►
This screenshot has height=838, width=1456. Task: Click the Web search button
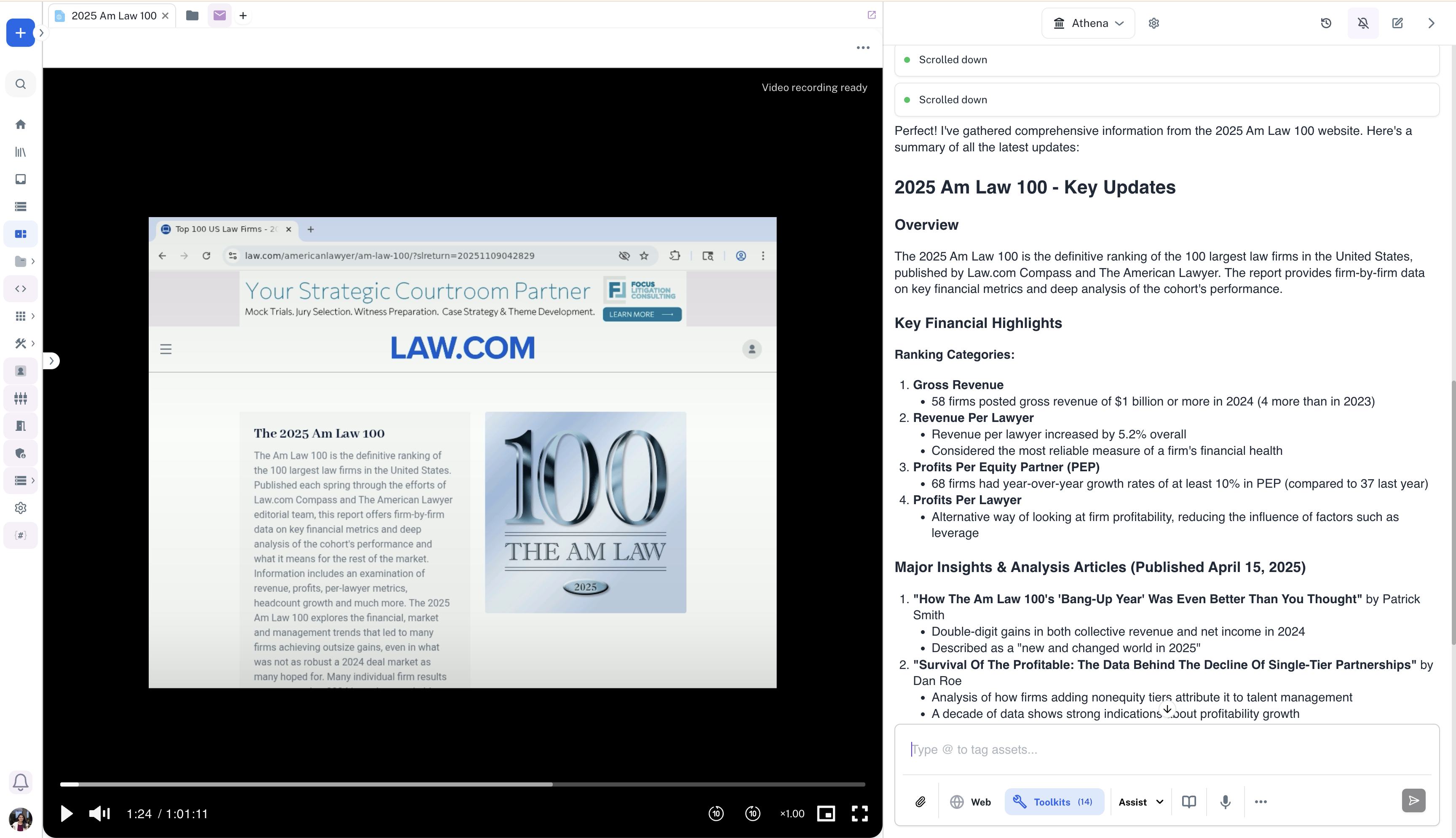pyautogui.click(x=971, y=802)
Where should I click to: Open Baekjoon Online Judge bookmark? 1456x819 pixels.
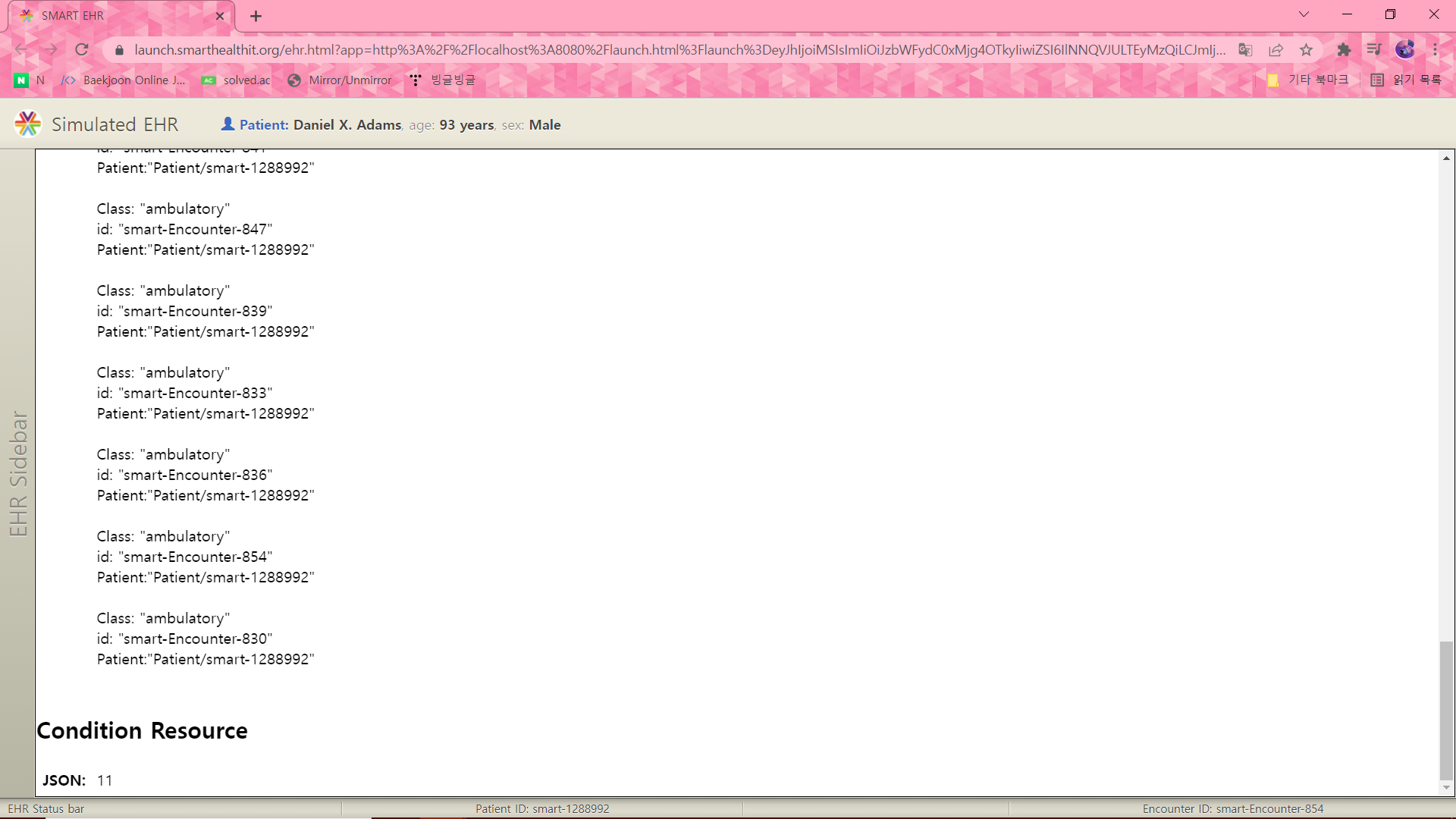pos(124,80)
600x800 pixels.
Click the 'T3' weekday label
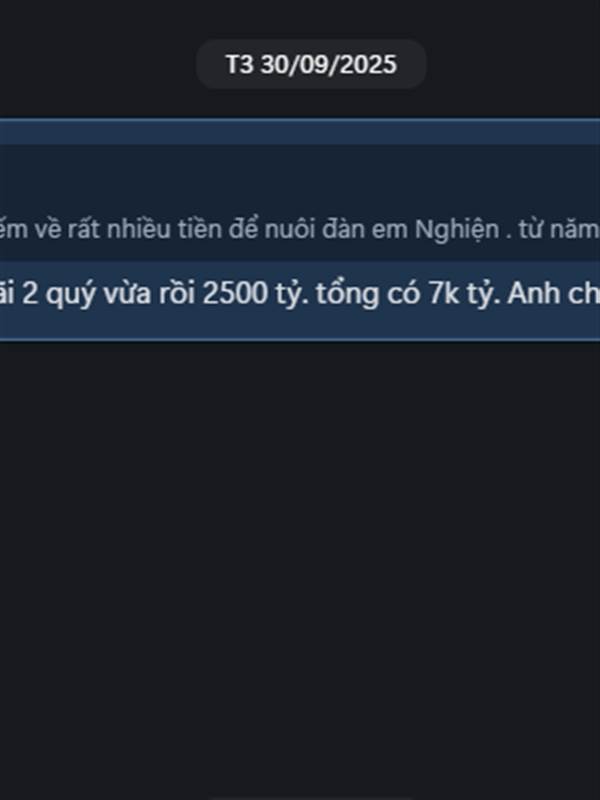coord(240,65)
◄
■ 課題文: 一覧の全行を書き直し、「pixels」をすべて「px」に置き換えてください。それ以外は変えず、画像は解答から省いてください。

■ 解答全文:
This screenshot has height=838, width=1456. Task: Click the Web search button
pyautogui.click(x=971, y=802)
Where should I click to: Open Baekjoon Online Judge bookmark? 1456x819 px.
pos(124,80)
600x800 px.
Click the 'T3' weekday label
coord(240,65)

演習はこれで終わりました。